-------- Texte fourni

Stop aux clichés sur les ours polaires

Photographe, guide naturaliste et conférencier, Rémy Marion a parcouru les régions polaires plus d’une centaine de fois. Témoin privilégié de la vie en Arctique, il a accepté de répondre pour GoodPlanet Info à quelques questions sur les ours polaires, espèce emblématique de la lutte contre le changement climatique.

On a vu il y a quelques temps des photos d’un ours dévorant son petit. Ce comportement peut-il être relié à la fonte des glaces qui réduit les zones de chasse des ours polaires ?

Pas vraiment, non. Le cannibalisme est un comportement relativement commun chez les ours polaires et déjà observé bien avant que l’on ne commence à parler de changement climatique. En fait, les mâles ont tendance à tuer les petits pour rendre les femelles disponibles pour l’accouplement. Il est donc très difficile de lier ce comportement au réchauffement climatique. Il y a par ailleurs de plus en plus d’observateurs sur le terrain donc forcément, ça augmente les chances de voir ce genre de scènes.

Aujourd’hui, les gens essaient souvent de trouver des choses visuelles pour communiquer sur les ours, mais il faut faire attention aux raccourcis. La problématique des ours polaires ne se résume pas à l’image de l’ours qui se retrouve seul sur son bout de banquise qui fond. Il y a en tout 19 populations d’ours en Arctique. Chacune a ses spécificités.

Lesquelles ?

En mer de Beaufort par exemple, l’été, la banquise a tendance à se rétrécir de plus en plus vers le centre de l’océan Arctique. Lorsqu’ils chassent, les ours se retrouvent donc très éloignés de la côte de l’Alaska et quand ils veulent retourner à terre, ils doivent alors nager plus longtemps et les risques de noyade sont importants. À l’inverse, au nord du Labrador, sur l’île Akpatok, où nichent près de deux millions d’oiseaux marins en été, certains ours ont le ventre qui touche par terre à force de manger !

----------------
-------- Jeu de données

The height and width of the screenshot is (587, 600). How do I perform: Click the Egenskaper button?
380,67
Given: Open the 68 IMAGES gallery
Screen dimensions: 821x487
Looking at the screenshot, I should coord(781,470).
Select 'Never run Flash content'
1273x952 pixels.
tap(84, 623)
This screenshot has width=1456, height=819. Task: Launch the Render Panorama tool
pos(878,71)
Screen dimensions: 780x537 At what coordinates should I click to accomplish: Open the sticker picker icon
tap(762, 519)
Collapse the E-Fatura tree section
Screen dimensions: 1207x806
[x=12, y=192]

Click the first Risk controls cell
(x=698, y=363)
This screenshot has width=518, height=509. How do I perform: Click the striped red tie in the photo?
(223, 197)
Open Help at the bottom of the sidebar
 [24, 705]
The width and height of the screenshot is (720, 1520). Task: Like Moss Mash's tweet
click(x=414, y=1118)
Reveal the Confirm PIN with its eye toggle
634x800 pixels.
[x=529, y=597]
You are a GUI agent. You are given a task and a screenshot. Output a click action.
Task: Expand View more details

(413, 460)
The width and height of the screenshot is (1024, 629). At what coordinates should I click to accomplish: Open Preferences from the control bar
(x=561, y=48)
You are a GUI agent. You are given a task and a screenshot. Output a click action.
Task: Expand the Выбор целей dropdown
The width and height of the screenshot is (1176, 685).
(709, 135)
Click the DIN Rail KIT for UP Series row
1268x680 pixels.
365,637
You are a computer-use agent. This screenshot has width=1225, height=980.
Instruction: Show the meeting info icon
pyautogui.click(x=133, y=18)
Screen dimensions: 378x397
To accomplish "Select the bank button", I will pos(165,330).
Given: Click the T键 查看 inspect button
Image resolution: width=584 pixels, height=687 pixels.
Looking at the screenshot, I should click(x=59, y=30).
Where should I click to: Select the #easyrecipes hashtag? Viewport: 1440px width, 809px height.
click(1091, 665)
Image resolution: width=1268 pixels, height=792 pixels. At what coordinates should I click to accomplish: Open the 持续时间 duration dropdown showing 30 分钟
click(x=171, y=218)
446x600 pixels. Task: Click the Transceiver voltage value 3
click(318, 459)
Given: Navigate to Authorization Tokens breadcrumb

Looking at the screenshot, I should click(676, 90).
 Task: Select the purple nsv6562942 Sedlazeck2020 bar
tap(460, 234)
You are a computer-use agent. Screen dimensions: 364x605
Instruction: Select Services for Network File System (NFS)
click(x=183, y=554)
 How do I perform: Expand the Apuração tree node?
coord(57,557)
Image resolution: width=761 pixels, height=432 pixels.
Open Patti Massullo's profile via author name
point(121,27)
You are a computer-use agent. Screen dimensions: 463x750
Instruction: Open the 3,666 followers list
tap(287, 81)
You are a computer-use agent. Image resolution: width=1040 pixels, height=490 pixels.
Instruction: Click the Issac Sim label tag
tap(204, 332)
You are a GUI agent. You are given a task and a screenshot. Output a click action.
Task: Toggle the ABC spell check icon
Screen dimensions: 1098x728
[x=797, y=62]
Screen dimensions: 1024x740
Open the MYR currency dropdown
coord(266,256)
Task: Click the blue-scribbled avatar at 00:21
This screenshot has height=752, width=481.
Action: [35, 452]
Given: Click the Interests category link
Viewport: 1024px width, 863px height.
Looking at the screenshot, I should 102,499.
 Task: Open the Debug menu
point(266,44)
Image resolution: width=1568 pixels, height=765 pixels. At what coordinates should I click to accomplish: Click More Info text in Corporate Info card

----------------

**Consigne**
Reprenez à l'identique le passage de l'entretien sur les ours polaires qui débute aux mots « Pas vraiment, non. » et s'achève après « a ses spécificités. ».

**Exercice réalisé**
Pas vraiment, non. Le cannibalisme est un comportement relativement commun chez les ours polaires et déjà observé bien avant que l’on ne commence à parler de changement climatique. En fait, les mâles ont tendance à tuer les petits pour rendre les femelles disponibles pour l’accouplement. Il est donc très difficile de lier ce comportement au réchauffement climatique. Il y a par ailleurs de plus en plus d’observateurs sur le terrain donc forcément, ça augmente les chances de voir ce genre de scènes.

Aujourd’hui, les gens essaient souvent de trouver des choses visuelles pour communiquer sur les ours, mais il faut faire attention aux raccourcis. La problématique des ours polaires ne se résume pas à l’image de l’ours qui se retrouve seul sur son bout de banquise qui fond. Il y a en tout 19 populations d’ours en Arctique. Chacune a ses spécificités.